Verra-t-on demain les avions voler comme des oiseaux migrateurs ? Avec plusieurs appareils formant un "V", avec un avion leader en pointe encaissant la résistance de l'air suivi par d'autres avions volant en retrait légèrement décalé sur les côtés ? Un procédé qui verrait chaque avion bénéficier des courants d'air de l'appareil qui le précède et réduire ainsi sa résistance à l'air et par conséquent sa consommation de carburant? Peut-être. C'est en tout cas l'un des projets sur lequel travaille Airbus pour réduire les émissions de CO2. Présenté ce lundi 18 novembre, au salon aéronautique de Dubaï (Dubaï Airshow), ce projet baptisé "fello'fly" permettrait de réduire de 5 à 10% la consommation de chaque avion (sauf celui qui est en pointe).

"Grâce à "fello'fly", un avion suiveur récupère l'énergie perdue par le sillage d'un avion de tête, en volant dans le courant ascendant d'air doux qu'il crée. L'avion suiveur bénéficie ainsi d'une portance qui lui permet de diminuer la poussée du moteur et donc de réduire la consommation de carburant de l'ordre de 5 à 10 % par voyage", explique Airbus.

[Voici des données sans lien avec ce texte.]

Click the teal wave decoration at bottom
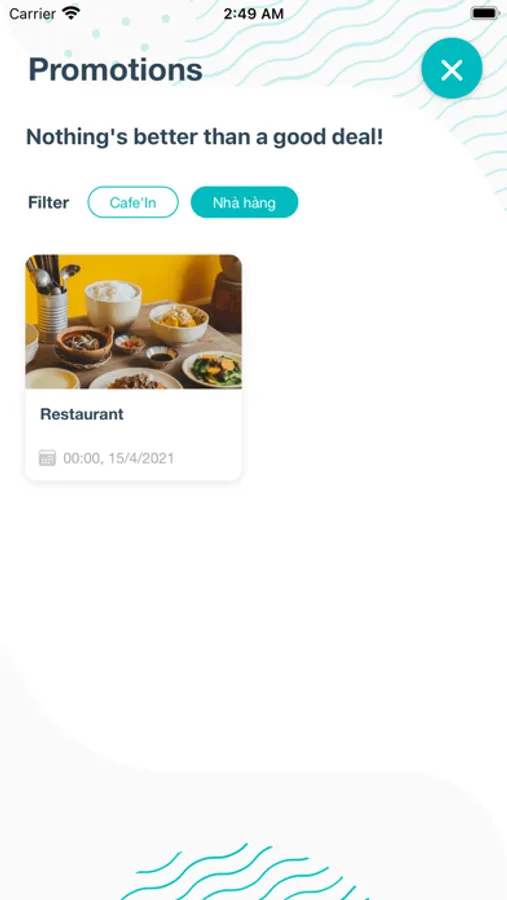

"Nous ne volons pas en formation, mais à trois kilomètres et latéralement éloigné du centre de tourbillon d'air généré par l'aile de l'avion précédant. L'avion se situe en fait dans l'air brassé autour du tourbillon, où l'énergie est très faible", a précisé en aparté de la présentation Sandra Bour-Schaeffer, responsable des démonstrateurs d'Airbus.

Une distance et une position qui permettent de conserver non seulement la sécurité du vol mais aussi le niveau de confort des passagers par rapport aux turbulences, a-t-elle précisé.

Pour rappel, pour éviter les "turbulences de sillage", les avions qui se suivent doivent respecter des règles de séparation longitudinales qui vont, en croisière, de 4 à 8 miles nautiques (7,5 à 15 kilomètres).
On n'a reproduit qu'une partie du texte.